I want to assure you that I’m not sitting here at my computer in my underwear. I do have a few things I can wear. Right now I’m wearing black sweat pants with a white stripe down the side. The problem is that I have not exercised today nor do I plan on it. I realized toward the end of last winter that I was in trouble when I had mentally classified my sweatpants as casual or dressy. Huge red flag—huge. However, spring was on its way so I just muddled through and was the first to don my warm-weather attire. For some reason spring and summer are easier. I love dresses and skirts, with their light, flowy, forgiving fabrics.


I, however, live in a region with four seasons, and I’ve got plenty of corduroy, denim, and wool hanging in my closet. So what gives? As I pulled on my dressy-casual sweats this morning it came to me. Yes, it’s true that my average weight has not changed over the last six years, but that statistic does not tell the whole story. About four times a year I purchase a fitness magazine, make a chart, print a calendar, and set out to become the svelte woman I was meant to be. About twice a year I go even further than that and actually put the plan into action. For a week or so I am a rock. A strong, new woman—the ounces flying off. About the time I lose anywhere from five to seven pounds, I race immediately to the stores for an afternoon of “Yes, that size fits,” and “Love these jeans—why did I ever hate shopping for jeans again?”

I head home feeling ready for any occasion that might come up between October and March. Then I realize that I forgot to eat lunch during all the shopping so I grab a combo at the drive-thru. I also didn’t plan dinner, so I order a pizza. And there it is. I have outgrown my clothes before the tags come off.

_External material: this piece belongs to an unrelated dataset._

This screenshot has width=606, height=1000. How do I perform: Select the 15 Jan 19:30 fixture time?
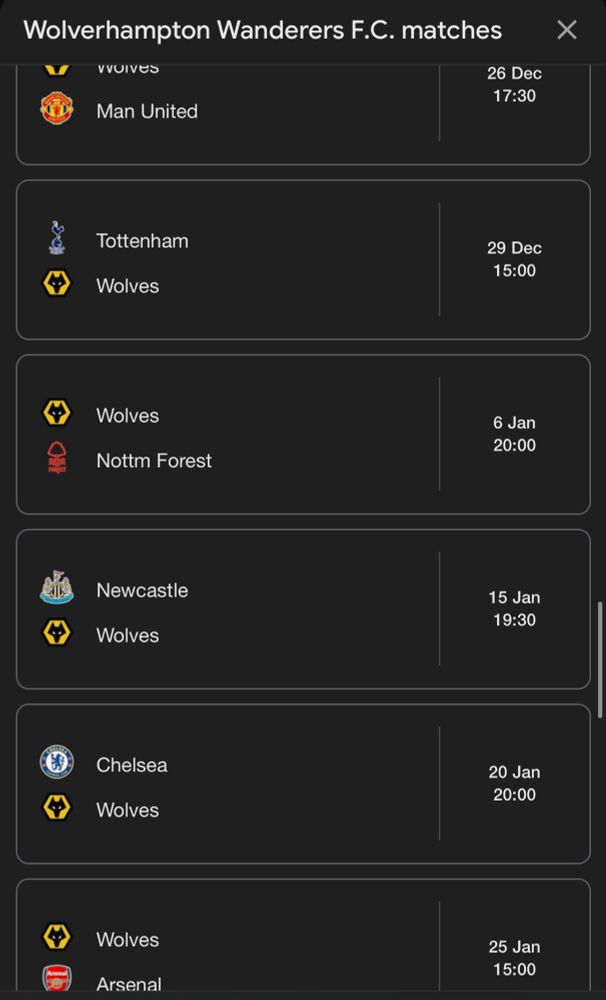(x=514, y=609)
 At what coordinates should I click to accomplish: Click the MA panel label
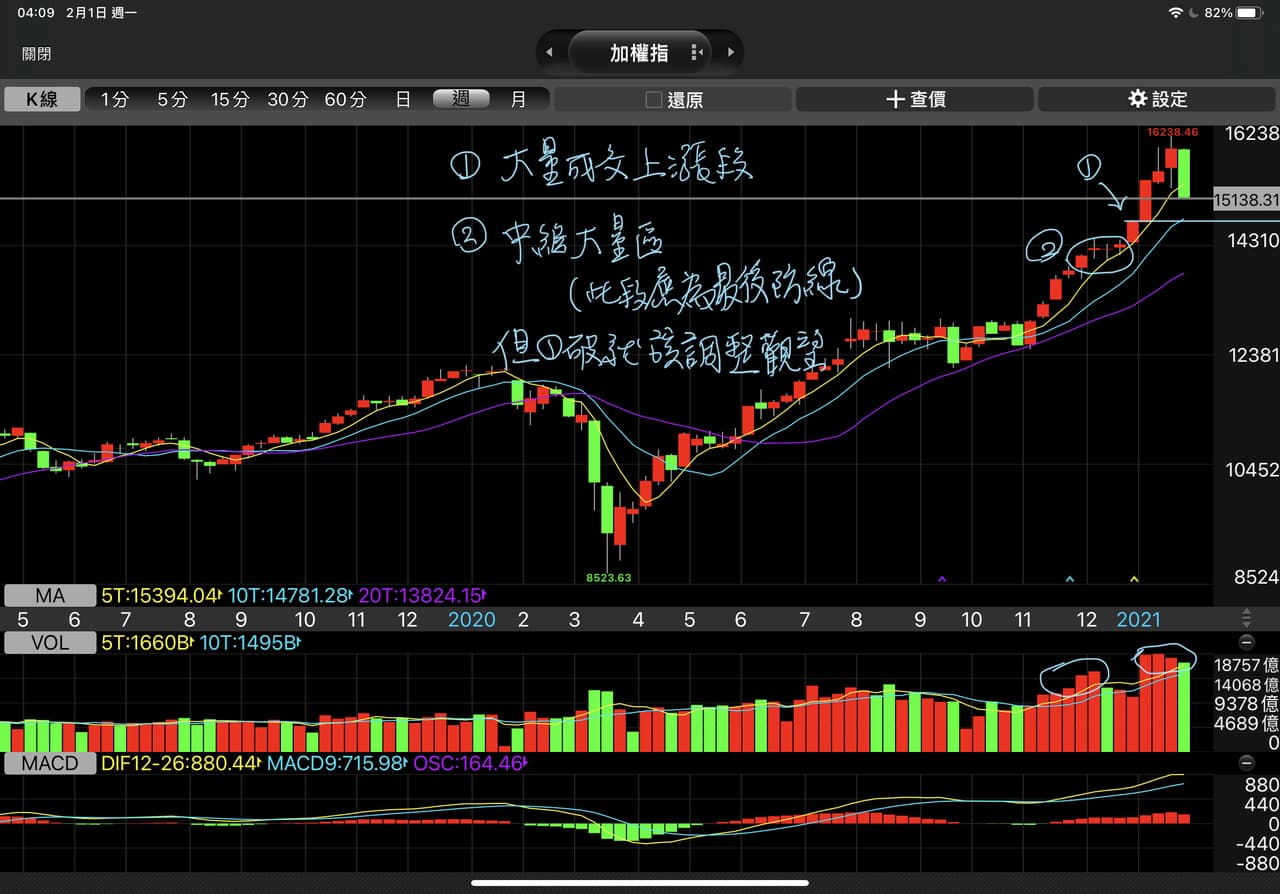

I now know what to do. I know what all women should do. Go shopping now. Right now—five, ten, fifteen pounds overweight. Perfect. But before you do, eat a huge meal. Its’ the only way to insure a comfortable fall and winter. When January comes around and you have the urge to get in shape, shed the pounds, firm it all up, go right ahead. Then you can even head to the stores for a very important addition to your wardrobe—a belt.